Which lines of the data contain the string "will"? Show each of them.

═══

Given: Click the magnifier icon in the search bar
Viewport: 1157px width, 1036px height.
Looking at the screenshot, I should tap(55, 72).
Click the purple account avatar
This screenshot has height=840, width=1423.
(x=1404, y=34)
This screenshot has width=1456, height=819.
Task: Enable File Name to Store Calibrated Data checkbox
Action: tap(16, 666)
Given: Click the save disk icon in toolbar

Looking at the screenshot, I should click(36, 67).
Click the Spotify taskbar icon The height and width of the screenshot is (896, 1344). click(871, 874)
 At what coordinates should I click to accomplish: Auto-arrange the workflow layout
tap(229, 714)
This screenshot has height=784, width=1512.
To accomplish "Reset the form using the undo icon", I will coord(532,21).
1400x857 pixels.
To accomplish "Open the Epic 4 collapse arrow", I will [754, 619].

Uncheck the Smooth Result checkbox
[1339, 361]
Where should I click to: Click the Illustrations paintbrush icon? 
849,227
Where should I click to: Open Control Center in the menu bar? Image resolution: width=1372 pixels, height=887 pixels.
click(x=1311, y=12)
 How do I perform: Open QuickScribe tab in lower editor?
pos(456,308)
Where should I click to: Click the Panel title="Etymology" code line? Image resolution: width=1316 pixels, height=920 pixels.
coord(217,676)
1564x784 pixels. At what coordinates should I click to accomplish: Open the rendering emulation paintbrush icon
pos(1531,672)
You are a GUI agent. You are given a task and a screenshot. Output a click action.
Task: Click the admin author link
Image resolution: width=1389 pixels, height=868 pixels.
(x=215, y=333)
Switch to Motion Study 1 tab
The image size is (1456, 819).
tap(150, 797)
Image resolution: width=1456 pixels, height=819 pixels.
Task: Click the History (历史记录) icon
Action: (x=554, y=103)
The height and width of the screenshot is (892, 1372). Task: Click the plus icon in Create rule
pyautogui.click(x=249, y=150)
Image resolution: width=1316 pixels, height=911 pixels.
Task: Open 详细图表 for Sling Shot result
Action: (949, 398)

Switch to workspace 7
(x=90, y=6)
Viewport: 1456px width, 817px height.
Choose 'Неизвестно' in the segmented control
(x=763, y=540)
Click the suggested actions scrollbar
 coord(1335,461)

═══

> **Problem solution**:
To accomplish "Reset the form using the undo icon", I will coord(532,21).
To accomplish "Open the Epic 4 collapse arrow", I will [754, 619].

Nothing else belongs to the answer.